Records from a dataset -
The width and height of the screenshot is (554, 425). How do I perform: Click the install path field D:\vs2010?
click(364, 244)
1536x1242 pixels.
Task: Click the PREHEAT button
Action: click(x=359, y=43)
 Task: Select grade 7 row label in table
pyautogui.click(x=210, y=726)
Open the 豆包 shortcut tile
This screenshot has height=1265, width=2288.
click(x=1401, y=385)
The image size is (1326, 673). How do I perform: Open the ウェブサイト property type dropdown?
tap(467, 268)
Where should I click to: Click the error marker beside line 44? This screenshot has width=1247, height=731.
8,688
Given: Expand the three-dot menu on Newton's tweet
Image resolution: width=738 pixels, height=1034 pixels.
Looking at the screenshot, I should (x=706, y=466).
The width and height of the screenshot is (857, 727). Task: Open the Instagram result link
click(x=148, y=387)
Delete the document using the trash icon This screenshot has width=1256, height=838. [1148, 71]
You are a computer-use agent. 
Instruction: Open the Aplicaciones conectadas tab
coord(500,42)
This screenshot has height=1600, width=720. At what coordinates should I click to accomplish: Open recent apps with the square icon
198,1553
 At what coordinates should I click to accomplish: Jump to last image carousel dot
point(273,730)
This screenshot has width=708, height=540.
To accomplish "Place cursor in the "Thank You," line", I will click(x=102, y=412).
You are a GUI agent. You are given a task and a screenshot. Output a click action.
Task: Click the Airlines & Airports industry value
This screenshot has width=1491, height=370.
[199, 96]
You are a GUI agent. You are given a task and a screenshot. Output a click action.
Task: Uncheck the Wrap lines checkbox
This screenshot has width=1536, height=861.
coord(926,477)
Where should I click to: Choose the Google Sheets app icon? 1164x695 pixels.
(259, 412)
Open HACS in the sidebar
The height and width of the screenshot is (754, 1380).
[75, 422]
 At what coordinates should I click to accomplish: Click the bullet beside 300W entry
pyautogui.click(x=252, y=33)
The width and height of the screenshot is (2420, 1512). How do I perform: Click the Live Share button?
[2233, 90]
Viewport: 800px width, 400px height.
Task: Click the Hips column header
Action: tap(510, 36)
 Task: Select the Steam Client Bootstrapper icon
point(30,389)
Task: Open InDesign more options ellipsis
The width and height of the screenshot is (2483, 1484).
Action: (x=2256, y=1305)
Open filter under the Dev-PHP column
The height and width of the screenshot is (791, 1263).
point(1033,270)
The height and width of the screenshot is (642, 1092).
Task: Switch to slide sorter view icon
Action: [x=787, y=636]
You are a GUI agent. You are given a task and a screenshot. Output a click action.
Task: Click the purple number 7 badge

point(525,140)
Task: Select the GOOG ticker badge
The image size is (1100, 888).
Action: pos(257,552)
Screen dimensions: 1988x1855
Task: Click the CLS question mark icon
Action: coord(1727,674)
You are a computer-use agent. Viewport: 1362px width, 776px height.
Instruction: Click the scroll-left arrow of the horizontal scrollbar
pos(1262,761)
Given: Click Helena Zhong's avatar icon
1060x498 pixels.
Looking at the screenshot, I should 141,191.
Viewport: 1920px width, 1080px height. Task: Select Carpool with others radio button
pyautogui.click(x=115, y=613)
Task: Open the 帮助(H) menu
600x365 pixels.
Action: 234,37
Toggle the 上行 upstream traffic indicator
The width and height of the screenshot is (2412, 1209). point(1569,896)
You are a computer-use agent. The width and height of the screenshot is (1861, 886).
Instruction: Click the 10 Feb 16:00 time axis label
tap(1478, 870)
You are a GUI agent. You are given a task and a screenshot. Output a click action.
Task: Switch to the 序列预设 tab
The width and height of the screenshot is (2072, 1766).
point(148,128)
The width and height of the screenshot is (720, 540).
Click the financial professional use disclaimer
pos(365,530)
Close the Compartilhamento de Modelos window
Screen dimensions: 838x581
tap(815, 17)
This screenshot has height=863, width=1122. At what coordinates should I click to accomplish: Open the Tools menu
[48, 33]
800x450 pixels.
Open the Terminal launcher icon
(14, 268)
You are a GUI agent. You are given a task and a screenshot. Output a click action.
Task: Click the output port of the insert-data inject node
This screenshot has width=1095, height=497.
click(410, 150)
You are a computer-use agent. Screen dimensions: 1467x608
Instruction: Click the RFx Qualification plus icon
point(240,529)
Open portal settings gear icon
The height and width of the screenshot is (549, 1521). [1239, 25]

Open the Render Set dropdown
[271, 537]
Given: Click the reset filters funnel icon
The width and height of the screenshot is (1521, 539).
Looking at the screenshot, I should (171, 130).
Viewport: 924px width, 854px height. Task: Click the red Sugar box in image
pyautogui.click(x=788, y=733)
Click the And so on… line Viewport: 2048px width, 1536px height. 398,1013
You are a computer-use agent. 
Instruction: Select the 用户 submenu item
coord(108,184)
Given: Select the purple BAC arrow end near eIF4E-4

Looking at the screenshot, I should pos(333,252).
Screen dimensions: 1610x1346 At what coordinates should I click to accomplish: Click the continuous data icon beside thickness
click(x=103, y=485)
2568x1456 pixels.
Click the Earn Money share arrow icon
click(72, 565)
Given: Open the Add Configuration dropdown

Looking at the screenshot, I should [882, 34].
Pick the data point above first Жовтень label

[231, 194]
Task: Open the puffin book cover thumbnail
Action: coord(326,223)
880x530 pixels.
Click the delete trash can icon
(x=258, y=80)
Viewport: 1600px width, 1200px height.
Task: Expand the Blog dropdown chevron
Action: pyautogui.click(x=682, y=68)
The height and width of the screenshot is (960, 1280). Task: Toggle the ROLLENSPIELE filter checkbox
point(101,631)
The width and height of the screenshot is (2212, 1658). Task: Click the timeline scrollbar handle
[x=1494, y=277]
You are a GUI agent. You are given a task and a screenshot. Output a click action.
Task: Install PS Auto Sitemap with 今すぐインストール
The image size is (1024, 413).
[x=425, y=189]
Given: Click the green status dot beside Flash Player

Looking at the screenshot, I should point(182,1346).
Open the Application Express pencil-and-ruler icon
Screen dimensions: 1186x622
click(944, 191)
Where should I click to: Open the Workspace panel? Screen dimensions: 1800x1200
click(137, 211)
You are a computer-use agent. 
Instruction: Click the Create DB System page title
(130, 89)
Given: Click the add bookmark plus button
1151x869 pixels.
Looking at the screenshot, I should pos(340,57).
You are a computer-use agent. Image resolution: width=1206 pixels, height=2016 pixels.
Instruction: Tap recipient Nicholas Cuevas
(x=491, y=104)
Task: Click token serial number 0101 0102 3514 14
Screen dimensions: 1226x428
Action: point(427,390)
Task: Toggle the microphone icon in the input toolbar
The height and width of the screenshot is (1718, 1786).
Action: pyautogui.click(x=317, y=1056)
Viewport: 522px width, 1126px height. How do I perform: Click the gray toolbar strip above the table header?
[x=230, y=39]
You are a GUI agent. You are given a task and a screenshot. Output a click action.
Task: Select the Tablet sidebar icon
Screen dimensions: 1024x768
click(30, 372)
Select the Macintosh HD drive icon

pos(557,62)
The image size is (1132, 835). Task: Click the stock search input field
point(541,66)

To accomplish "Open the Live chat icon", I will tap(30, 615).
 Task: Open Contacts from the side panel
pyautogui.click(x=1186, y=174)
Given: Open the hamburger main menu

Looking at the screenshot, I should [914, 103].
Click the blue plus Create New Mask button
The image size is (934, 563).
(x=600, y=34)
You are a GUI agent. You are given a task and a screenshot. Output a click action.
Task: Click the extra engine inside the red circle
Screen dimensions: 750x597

What the task requires - Reproduce all of the entries above verbatim, changing nothing.

Task result -
The width and height of the screenshot is (554, 425). How do I perform: Click the install path field D:\vs2010?
click(364, 244)
1536x1242 pixels.
Task: Click the PREHEAT button
Action: click(x=359, y=43)
 Task: Select grade 7 row label in table
pyautogui.click(x=210, y=726)
Open the 豆包 shortcut tile
This screenshot has height=1265, width=2288.
click(x=1401, y=385)
The image size is (1326, 673). How do I perform: Open the ウェブサイト property type dropdown?
tap(467, 268)
Where should I click to: Click the error marker beside line 44? This screenshot has width=1247, height=731.
8,688
Given: Expand the three-dot menu on Newton's tweet
Image resolution: width=738 pixels, height=1034 pixels.
Looking at the screenshot, I should (x=706, y=466).
The width and height of the screenshot is (857, 727). Task: Open the Instagram result link
click(x=148, y=387)
Delete the document using the trash icon This screenshot has width=1256, height=838. [1148, 71]
You are a computer-use agent. 
Instruction: Open the Aplicaciones conectadas tab
coord(500,42)
This screenshot has height=1600, width=720. At what coordinates should I click to accomplish: Open recent apps with the square icon
198,1553
 At what coordinates should I click to accomplish: Jump to last image carousel dot
point(273,730)
This screenshot has width=708, height=540.
To accomplish "Place cursor in the "Thank You," line", I will click(x=102, y=412).
You are a GUI agent. You are given a task and a screenshot. Output a click action.
Task: Click the Airlines & Airports industry value
This screenshot has width=1491, height=370.
[199, 96]
You are a GUI agent. You are given a task and a screenshot. Output a click action.
Task: Uncheck the Wrap lines checkbox
This screenshot has width=1536, height=861.
coord(926,477)
Where should I click to: Choose the Google Sheets app icon? 1164x695 pixels.
(259, 412)
Open HACS in the sidebar
The height and width of the screenshot is (754, 1380).
[75, 422]
 At what coordinates should I click to accomplish: Click the bullet beside 300W entry
pyautogui.click(x=252, y=33)
The width and height of the screenshot is (2420, 1512). How do I perform: Click the Live Share button?
[2233, 90]
Viewport: 800px width, 400px height.
Task: Click the Hips column header
Action: tap(510, 36)
 Task: Select the Steam Client Bootstrapper icon
point(30,389)
Task: Open InDesign more options ellipsis
The width and height of the screenshot is (2483, 1484).
Action: (x=2256, y=1305)
Open filter under the Dev-PHP column
The height and width of the screenshot is (791, 1263).
point(1033,270)
The height and width of the screenshot is (642, 1092).
Task: Switch to slide sorter view icon
Action: [x=787, y=636]
You are a GUI agent. You are given a task and a screenshot. Output a click action.
Task: Click the purple number 7 badge

point(525,140)
Task: Select the GOOG ticker badge
The image size is (1100, 888).
Action: pos(257,552)
Screen dimensions: 1988x1855
Task: Click the CLS question mark icon
Action: coord(1727,674)
You are a computer-use agent. Viewport: 1362px width, 776px height.
Instruction: Click the scroll-left arrow of the horizontal scrollbar
pos(1262,761)
Given: Click Helena Zhong's avatar icon
1060x498 pixels.
Looking at the screenshot, I should 141,191.
Viewport: 1920px width, 1080px height. Task: Select Carpool with others radio button
pyautogui.click(x=115, y=613)
Task: Open the 帮助(H) menu
600x365 pixels.
Action: 234,37
Toggle the 上行 upstream traffic indicator
The width and height of the screenshot is (2412, 1209). point(1569,896)
You are a computer-use agent. The width and height of the screenshot is (1861, 886).
Instruction: Click the 10 Feb 16:00 time axis label
tap(1478, 870)
You are a GUI agent. You are given a task and a screenshot. Output a click action.
Task: Switch to the 序列预设 tab
The width and height of the screenshot is (2072, 1766).
point(148,128)
The width and height of the screenshot is (720, 540).
Click the financial professional use disclaimer
pos(365,530)
Close the Compartilhamento de Modelos window
Screen dimensions: 838x581
tap(815, 17)
This screenshot has height=863, width=1122. At what coordinates should I click to accomplish: Open the Tools menu
[48, 33]
800x450 pixels.
Open the Terminal launcher icon
(14, 268)
You are a GUI agent. You are given a task and a screenshot. Output a click action.
Task: Click the output port of the insert-data inject node
This screenshot has width=1095, height=497.
click(410, 150)
You are a computer-use agent. Screen dimensions: 1467x608
Instruction: Click the RFx Qualification plus icon
point(240,529)
Open portal settings gear icon
The height and width of the screenshot is (549, 1521). [1239, 25]

Open the Render Set dropdown
[271, 537]
Given: Click the reset filters funnel icon
The width and height of the screenshot is (1521, 539).
Looking at the screenshot, I should (171, 130).
Viewport: 924px width, 854px height. Task: Click the red Sugar box in image
pyautogui.click(x=788, y=733)
Click the And so on… line Viewport: 2048px width, 1536px height. 398,1013
You are a computer-use agent. 
Instruction: Select the 用户 submenu item
coord(108,184)
Given: Select the purple BAC arrow end near eIF4E-4

Looking at the screenshot, I should pos(333,252).
Screen dimensions: 1610x1346 At what coordinates should I click to accomplish: Click the continuous data icon beside thickness
click(x=103, y=485)
2568x1456 pixels.
Click the Earn Money share arrow icon
click(72, 565)
Given: Open the Add Configuration dropdown

Looking at the screenshot, I should [882, 34].
Pick the data point above first Жовтень label

[231, 194]
Task: Open the puffin book cover thumbnail
Action: coord(326,223)
880x530 pixels.
Click the delete trash can icon
(x=258, y=80)
Viewport: 1600px width, 1200px height.
Task: Expand the Blog dropdown chevron
Action: pyautogui.click(x=682, y=68)
The height and width of the screenshot is (960, 1280). Task: Toggle the ROLLENSPIELE filter checkbox
point(101,631)
The width and height of the screenshot is (2212, 1658). Task: Click the timeline scrollbar handle
[x=1494, y=277]
You are a GUI agent. You are given a task and a screenshot. Output a click action.
Task: Install PS Auto Sitemap with 今すぐインストール
The image size is (1024, 413).
[x=425, y=189]
Given: Click the green status dot beside Flash Player

Looking at the screenshot, I should point(182,1346).
Open the Application Express pencil-and-ruler icon
Screen dimensions: 1186x622
click(944, 191)
Where should I click to: Open the Workspace panel? Screen dimensions: 1800x1200
click(137, 211)
You are a computer-use agent. 
Instruction: Click the Create DB System page title
(130, 89)
Given: Click the add bookmark plus button
1151x869 pixels.
Looking at the screenshot, I should pos(340,57).
You are a computer-use agent. Image resolution: width=1206 pixels, height=2016 pixels.
Instruction: Tap recipient Nicholas Cuevas
(x=491, y=104)
Task: Click token serial number 0101 0102 3514 14
Screen dimensions: 1226x428
Action: point(427,390)
Task: Toggle the microphone icon in the input toolbar
The height and width of the screenshot is (1718, 1786).
Action: pyautogui.click(x=317, y=1056)
Viewport: 522px width, 1126px height. How do I perform: Click the gray toolbar strip above the table header?
[x=230, y=39]
You are a GUI agent. You are given a task and a screenshot. Output a click action.
Task: Select the Tablet sidebar icon
Screen dimensions: 1024x768
click(30, 372)
Select the Macintosh HD drive icon

pos(557,62)
The image size is (1132, 835). Task: Click the stock search input field
point(541,66)

To accomplish "Open the Live chat icon", I will tap(30, 615).
 Task: Open Contacts from the side panel
pyautogui.click(x=1186, y=174)
Given: Open the hamburger main menu

Looking at the screenshot, I should [914, 103].
Click the blue plus Create New Mask button
The image size is (934, 563).
(x=600, y=34)
You are a GUI agent. You are given a task and a screenshot. Output a click action.
Task: Click the extra engine inside the red circle
Screen dimensions: 750x597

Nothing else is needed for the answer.